Mmm… post-lunch blood glucose spike! Sitting down at my quiet computer, I can nearly hear my pancreatic islet cells working away, pumping out insulin to keep my blood glucose levels in check. Unfortunately, millions of people are not so well-protected from the glycemic havoc so mercilessly wreaked by chocolate cake. For people with type 1 diabetes (T1D), an autoimmune reaction kills insulin-producing β cells, leaving them unable to secrete insulin. In type 2 diabetes, the body loses its ability to respond to insulin. In both cases, the main treatments still require diet and lifestyle changes, but even if followed meticulously, such measures don’t always work.
In a sweet new pair of papers, Martin Fussenegger’s lab at ETH Zurich has used two different synthetic biology approaches to dynamically correct both type 1 and type 2 diabetes in mice . In both papers, researchers engineered synthetic gene circuits into human kidney cells (HEK293), embedded them in alginate micro-beads, and implanted the combination into diabetic mice.
Anti-Diabetes Circuit One: Glucose + Calcium → Insulin or GLP1
In the first paper, a team led by Mingqi Xie coupled calcium signaling induced by high glucose to secretion of insulin or GLP1. To do this in kidney cells, they first had to insert the gene for a voltage-gated calcium channel, Cav1.3. When blood glucose is high, this channel opens, causing an influx of calcium.

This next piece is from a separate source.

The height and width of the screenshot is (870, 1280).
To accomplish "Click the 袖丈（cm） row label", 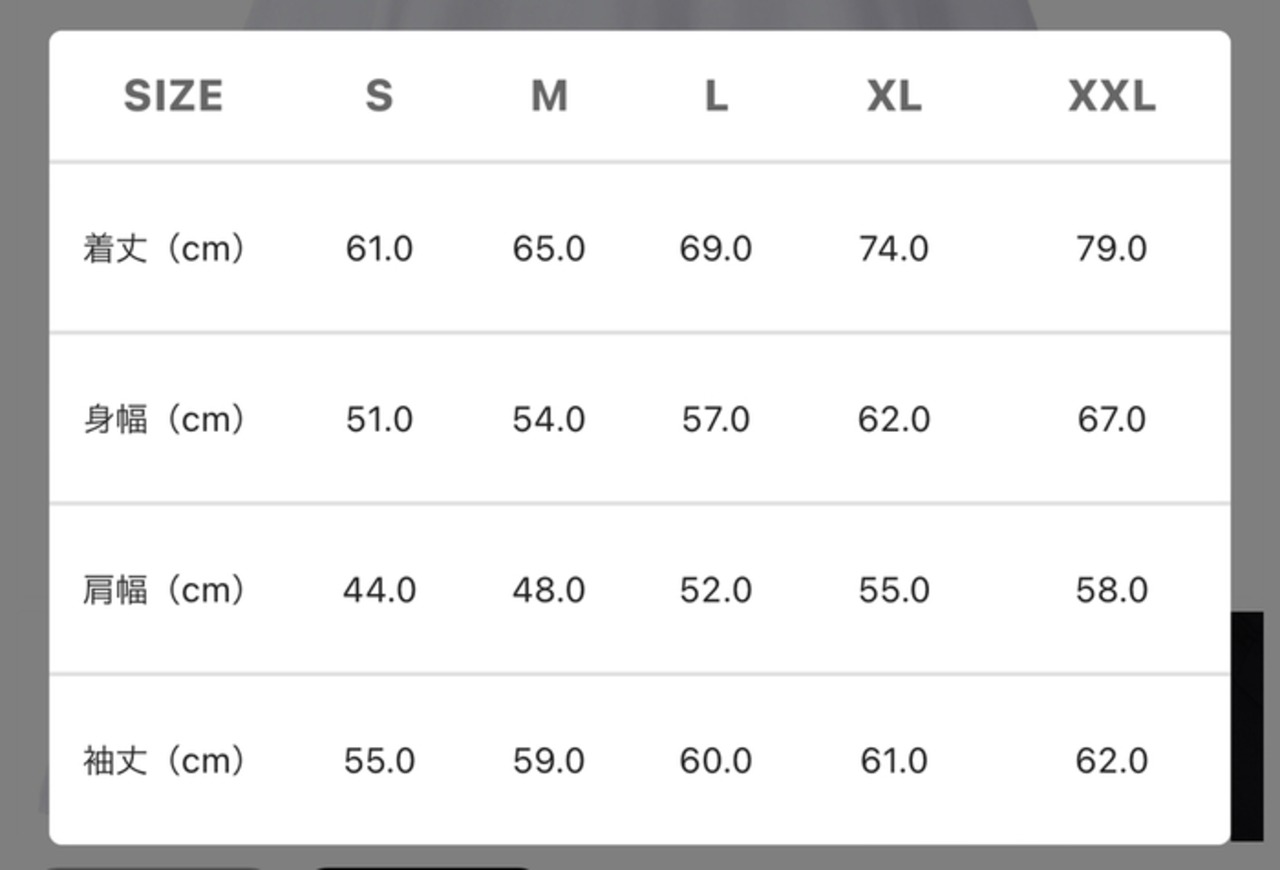I will point(164,761).
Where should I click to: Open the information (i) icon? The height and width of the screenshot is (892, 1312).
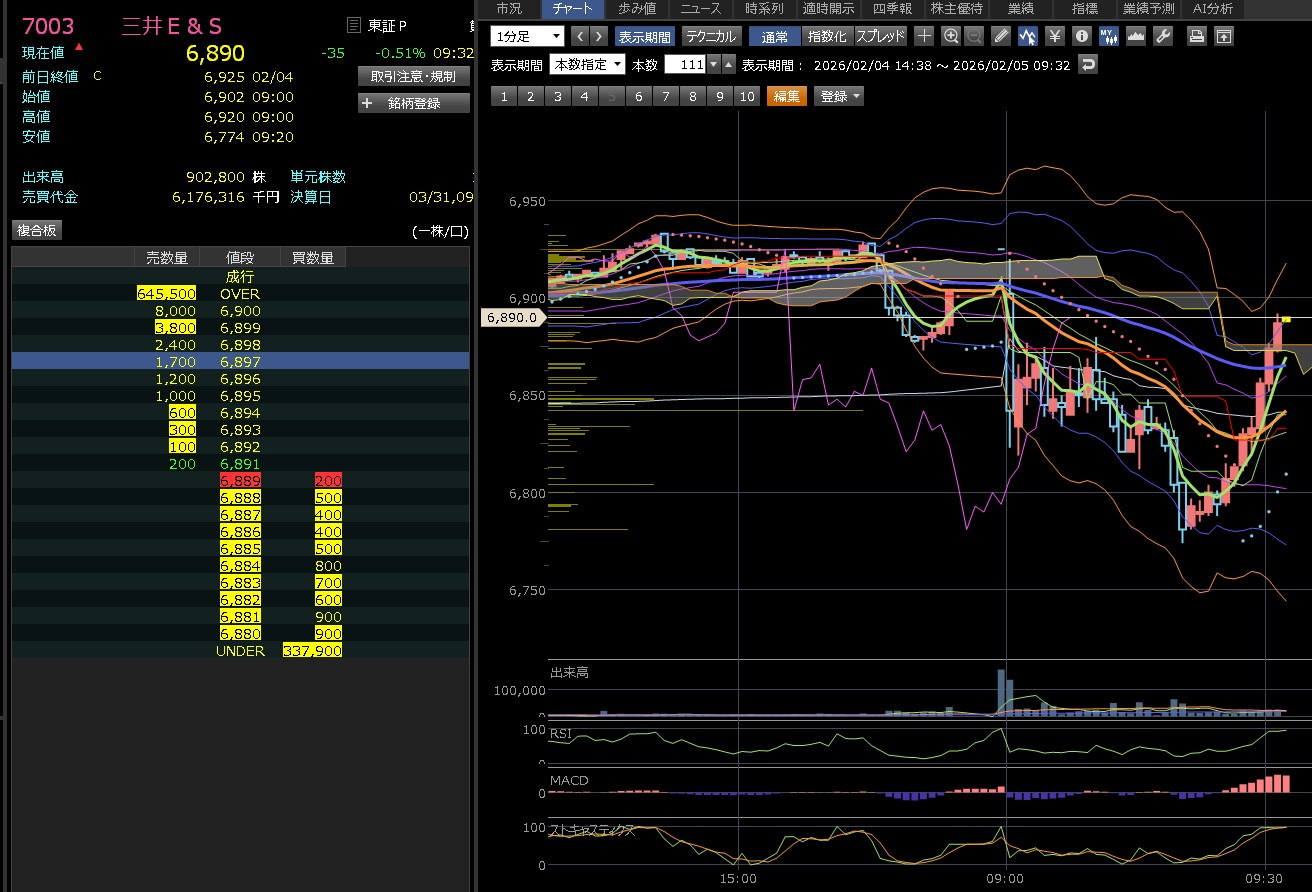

Next, they found an engineered, calcium-sensitive promoter to drive gene expression when intracellular calcium was high.
For type 1 diabetic mice, they made the cells produce insulin, and for type 2 diabetic mice, they produced the therapeutic protein GLP1. In both cases, the implanted, engineered cells lowered the mice’s persistent high blood sugar and improved glucose homeostasis in response to a meal. Importantly, modeling and experiments showed that the treatment was safe, with minimal danger of an insulin overdose.
Anti-Diabetes Circuit 2: Insulin → Adponectin
For dessert, Haifeng Ye took over the kitchen, serving up another synthetic gene circuit to correct the insulin resistance in type 2 diabetes. This strategy took advantage of the MAPK pathway that naturally responds to insulin. The key innovation for this dish was a fusion between ELK1 (a component of the insulin response pathway) and TetR, a non-native transcription factor.
When insulin is high, the hybrid transcription factor activates expression of adiponectin, a natural hormone that increases the body’s insulin sensitivity. Again, following transplantation of engineered cells into type 2 diabetic mice, they kept blood sugar in check. As a final aperitif, diabetic mice with these engineered implants even ate less and lost weight!
This overview is of course just a flavor of the full papers; if you want to chew on them yourself, head over to Xie et al. in Science and Ye et al. in Nature Biomedical Engineering.